Multi-Tenancy Security¶
Goal¶
Tenant data must not leak across tenants through generated or internal surfaces.
Current Controls¶
- Principal tenant context through
Principal.tenant_id - Tenant-aware policy checks through
PolicyEngine.can() - Tenant query constraints through
PolicyEngine.query_filter() - Runtime denial for
tenant_idmutation in covered write paths - Client-forged tenant headers are not treated as authoritative by principal resolution
TenantMiddlewarecan establish trusted tenant context from configured server-side resolution rules- PostgreSQL RLS helpers and DB session variables are available through tenant-aware model and connection utilities
- Background task tenant provenance can be captured at enqueue time and restored for task execution
Required Invariants¶
- Tenant A cannot read tenant B data.
- Tenant A cannot write tenant B data.
- Tenant context cannot be forged by the client.
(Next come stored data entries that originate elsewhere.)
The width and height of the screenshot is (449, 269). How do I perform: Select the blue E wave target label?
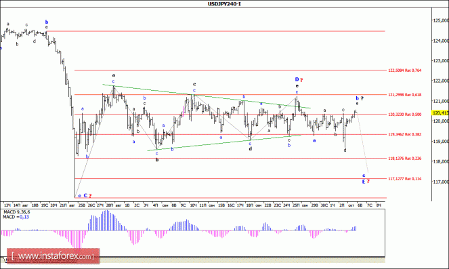coord(364,182)

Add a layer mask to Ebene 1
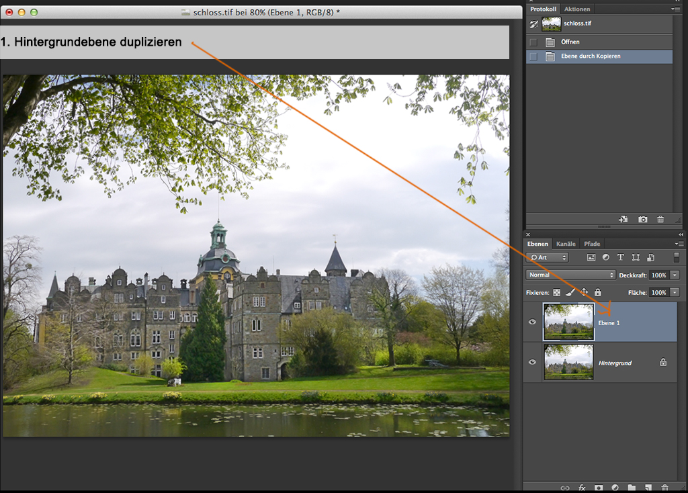(598, 487)
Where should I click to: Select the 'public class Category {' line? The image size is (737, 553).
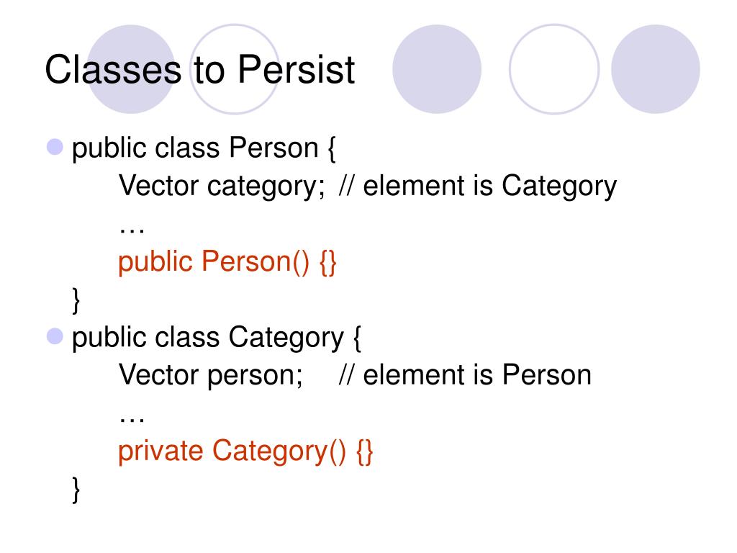pos(216,338)
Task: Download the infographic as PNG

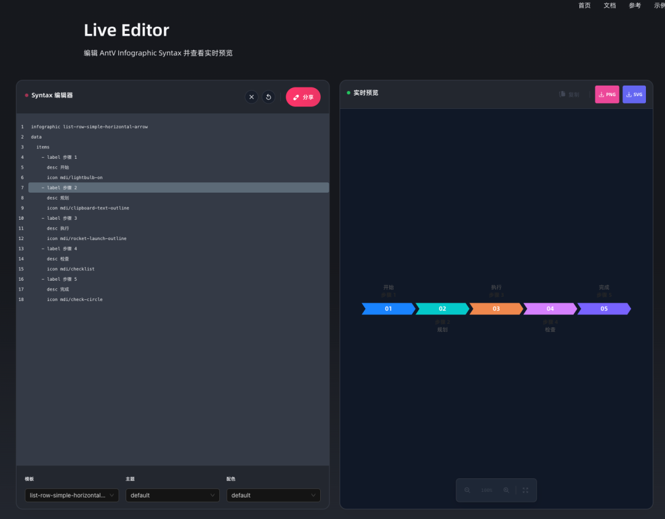Action: (x=607, y=94)
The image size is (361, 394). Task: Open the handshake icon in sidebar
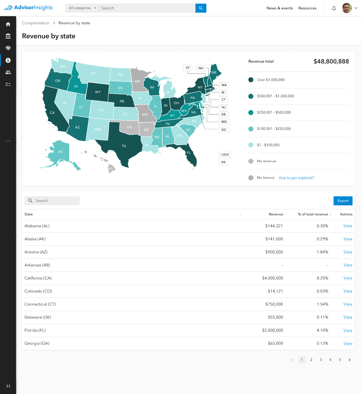[x=8, y=48]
- Missing tenant context fails closed where tenant context is required.
- System principals must use explicit trusted tenant context for tenant-scoped work.
- Tenant fields such as
tenant_idcannot be overwritten through covered request payload paths.
Tenant Context¶
Tenant context should come from trusted middleware or server-side context, not from raw client headers. Aksara's principal resolution intentionally ignores raw tenant headers as authoritative identity.
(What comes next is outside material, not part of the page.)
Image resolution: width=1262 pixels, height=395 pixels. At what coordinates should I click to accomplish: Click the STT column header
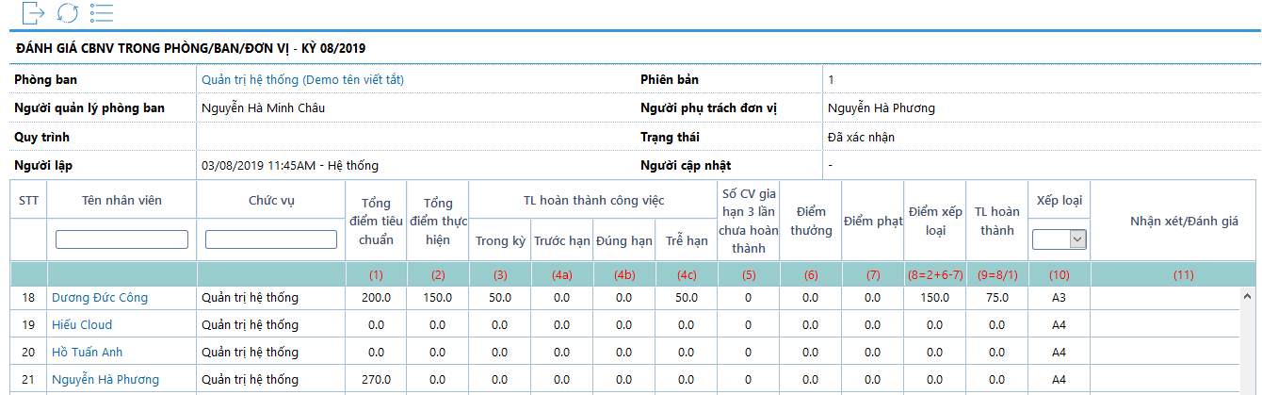pyautogui.click(x=28, y=201)
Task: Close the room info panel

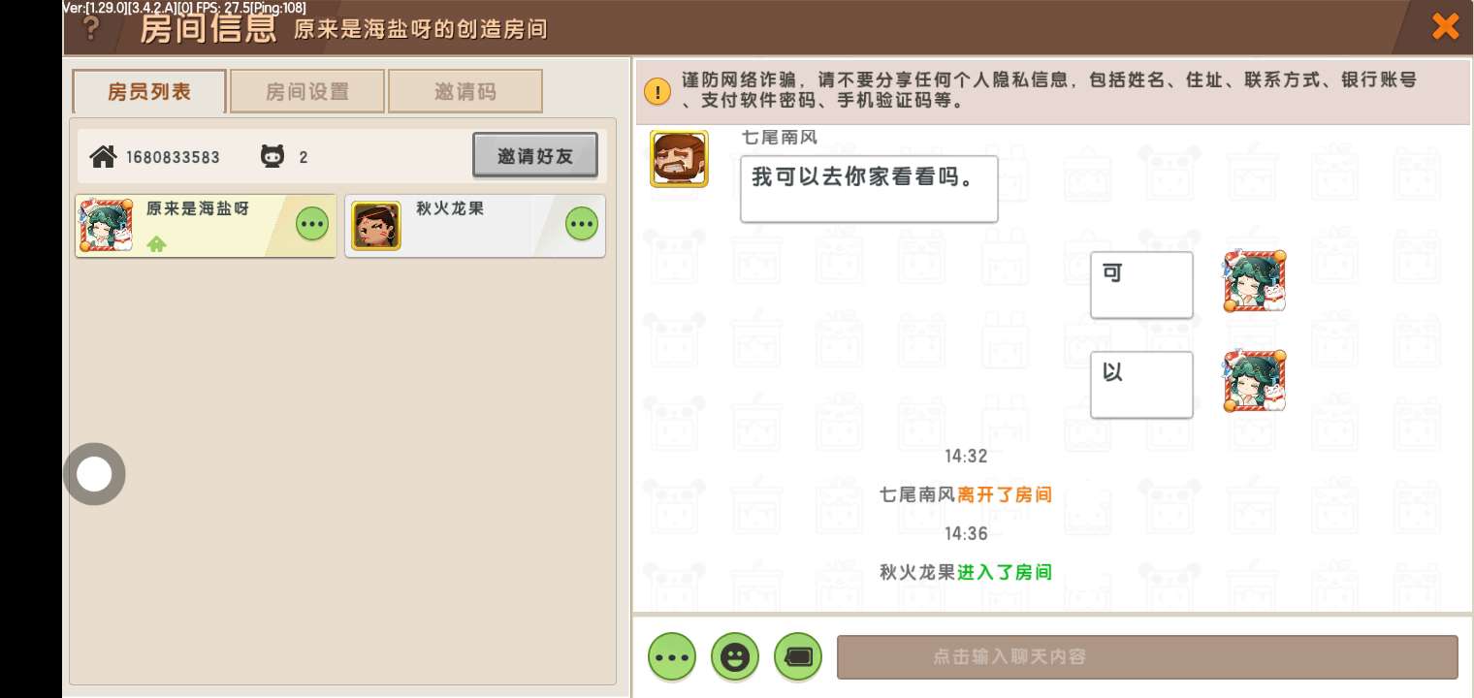Action: click(x=1445, y=26)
For tenant-aware policy checks, tenant_required=True denies non-system
principals that do not carry tenant context.
Database Isolation¶
For multi-tenant deployments, enable and test database-level isolation where it is required:
TenantModel, RLS policy helpers, and apply_tenant_context() provide
defense-in-depth when PostgreSQL RLS is part of the deployment posture.
Application Responsibilities¶
- Configure tenant middleware correctly.
- Avoid trusting raw tenant headers.
- Enable and test RLS where required.
- Ensure custom query paths apply tenant filters.
- Ensure custom write paths call runtime payload enforcement helpers.
- Use private matrix/release gates if needed by the release process.
Known Limitations¶
- Policy-layer checks do not replace database RLS for deployments that require database-enforced tenant isolation.
- System principals can intentionally operate across tenants unless given an explicit tenant context; application code must use that power carefully.
- Studio, direct MCP tools, custom endpoints, and background tasks need explicit integration when they perform tenant-scoped reads or writes outside covered generated paths.